As an adult, trying to make sense of how his global family came to be, Eske bought a round-the-world plane ticket and journeyed in search of his siblings' origins. He visited the orphanages where they had lived, met the people who had cared for them, and immersed himself in the the world of international adoption with visits to a slum school in India, the landmine-loaded North Korean border, and a tribal prom in an Ethiopian rainforest. The result is a harrowing, complex, and ultimately triumphant story of international adoption that highlights the issues surrounding this increasingly popular parenting option.
PUBLISHERS WEEKLY
Eske was born in Nebraska in 1983, and in 1989 his parents welcomed from India an infant they named Meredith. Three more siblings followed: Michelle and Jordan from India, and Jamie from Korea. As the family grew, they moved into ever-larger houses ("1,000 for each of us kids"), and Eske's feelings of alienation increased.

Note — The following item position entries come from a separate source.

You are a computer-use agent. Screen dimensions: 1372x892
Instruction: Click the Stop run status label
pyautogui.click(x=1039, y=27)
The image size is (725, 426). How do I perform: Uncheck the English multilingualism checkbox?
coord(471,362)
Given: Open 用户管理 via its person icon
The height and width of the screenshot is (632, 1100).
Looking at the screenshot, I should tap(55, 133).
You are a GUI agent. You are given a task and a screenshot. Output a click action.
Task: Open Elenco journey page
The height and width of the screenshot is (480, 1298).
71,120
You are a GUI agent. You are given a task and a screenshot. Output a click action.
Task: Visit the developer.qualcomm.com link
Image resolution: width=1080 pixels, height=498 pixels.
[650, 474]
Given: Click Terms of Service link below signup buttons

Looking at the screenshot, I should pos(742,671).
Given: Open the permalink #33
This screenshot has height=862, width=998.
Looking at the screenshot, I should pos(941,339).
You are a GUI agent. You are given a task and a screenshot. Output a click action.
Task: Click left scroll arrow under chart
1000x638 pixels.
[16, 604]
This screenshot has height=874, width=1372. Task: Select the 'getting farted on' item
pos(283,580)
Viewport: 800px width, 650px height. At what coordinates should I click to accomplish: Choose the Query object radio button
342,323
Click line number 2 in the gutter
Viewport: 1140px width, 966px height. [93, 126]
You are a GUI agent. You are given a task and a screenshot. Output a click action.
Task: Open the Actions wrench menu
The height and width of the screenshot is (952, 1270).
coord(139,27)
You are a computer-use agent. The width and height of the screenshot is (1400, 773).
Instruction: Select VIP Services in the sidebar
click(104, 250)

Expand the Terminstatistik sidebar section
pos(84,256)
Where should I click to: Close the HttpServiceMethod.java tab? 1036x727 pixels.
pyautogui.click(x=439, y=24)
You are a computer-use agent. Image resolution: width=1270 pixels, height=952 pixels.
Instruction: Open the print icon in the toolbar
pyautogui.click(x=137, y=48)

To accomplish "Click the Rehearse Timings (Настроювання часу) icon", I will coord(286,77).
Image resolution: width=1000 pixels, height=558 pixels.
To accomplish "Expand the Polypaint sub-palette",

After completing a master's degree at the London School of Economics, Eske decided to visit his siblings' home countries and the orphanages they lived in, even meeting their original caretakers, during a 23-city journey he viewed as essential to "getting back in with my family again." Throughout, Eske (communications director for Global Action for Children, funded by the Jolie-Pitt Foundation) shares family stories, reflections and observations from his travels, and details the history, joys, and complications of international adoption. The author notes he had to "search the world to understand our miraculous connection that beat evolution," but while his is a heartfelt story, it's not entirely clear if he's come to terms with the events and feelings that led to his feeling disconnected in the first place.